CONSIGNE DONNÉE 1: Modifiez les lignes de données de la ligne qui contient « Where should I » jusqu'à celle qui contient « (x=807, y=166) » incluse, en remplaçant « Buy Products » par « Purchase Items » et en laissant tout le reste intact.

------------------------------

Intervention prononcée le 13 janvier 2014, dans le cadre d'une journée d'études du Fonds Ricœur (Faculté protestante de Paris) sur « Les pouvoirs heuristiques de la fiction ». Organisation et modération : Dominique Combe et Yvon Inizan.

J'ai conservé le dispositif oral de l'intervention.

Référence sur ce site : une intervention prononcée en février 2000 à l'IUFM de Rennes.

Mis en ligne le 18 janvier 2014.


Le philosophe et le style

Ricœur aux prises avec À la recherche du temps perdu

Dans cette intervention, je voudrais examiner la perspective que Ricœur prend sur l'œuvre de Proust et, profitant de cette occasion qui nous met ici en dialogue, m'interroger sur les rapports que nos deux disciplines entretiennent entre elles à propos des œuvres littéraires.

------------------------------

CONSIGNE DONNÉE 2: Recopiez mot pour mot le passage de l'extrait sur Ricœur et Proust qui commence aux mots « Intervention prononcée le » et s'arrête après « oral de l'intervention. ».

------------------------------

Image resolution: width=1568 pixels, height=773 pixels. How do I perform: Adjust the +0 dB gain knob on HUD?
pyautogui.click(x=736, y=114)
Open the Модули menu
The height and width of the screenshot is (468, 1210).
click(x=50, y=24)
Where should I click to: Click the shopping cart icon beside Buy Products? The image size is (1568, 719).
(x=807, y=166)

------------------------------

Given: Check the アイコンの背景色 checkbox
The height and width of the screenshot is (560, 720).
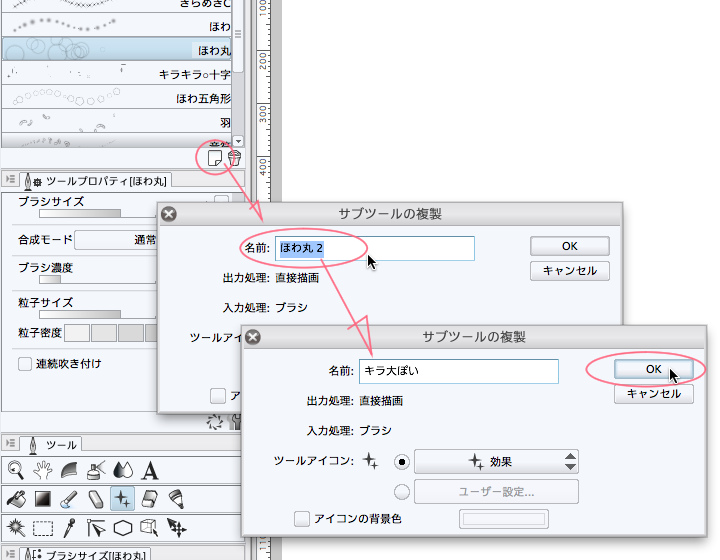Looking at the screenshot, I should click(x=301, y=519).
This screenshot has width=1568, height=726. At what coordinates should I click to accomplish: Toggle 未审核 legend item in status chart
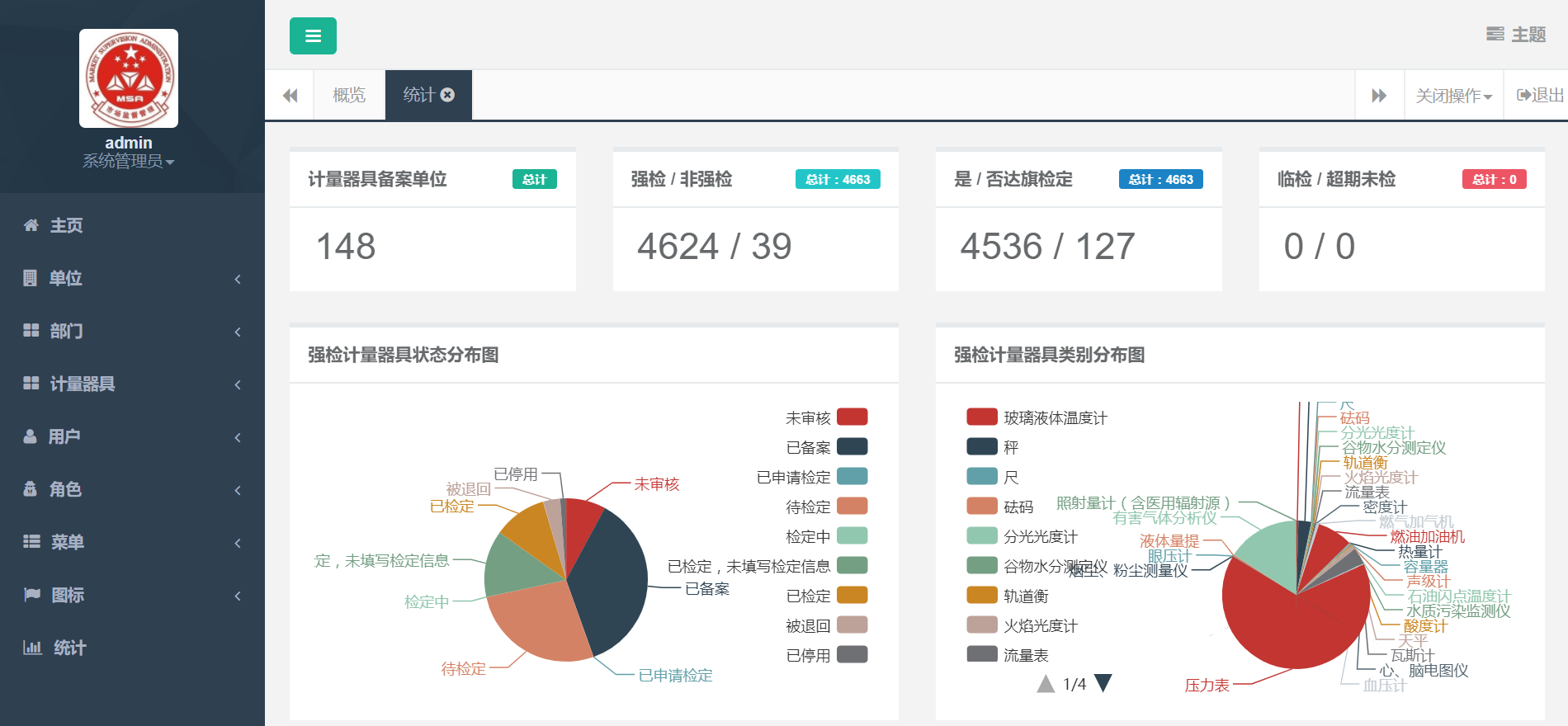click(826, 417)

------------------------------

RÉPONSE COMPLÈTE 1:
Where should I click to: Click the shopping cart icon beside Purchase Items? The image size is (1568, 719).
(x=807, y=166)

RÉPONSE COMPLÈTE 2:
Intervention prononcée le 13 janvier 2014, dans le cadre d'une journée d'études du Fonds Ricœur (Faculté protestante de Paris) sur « Les pouvoirs heuristiques de la fiction ». Organisation et modération : Dominique Combe et Yvon Inizan.

J'ai conservé le dispositif oral de l'intervention.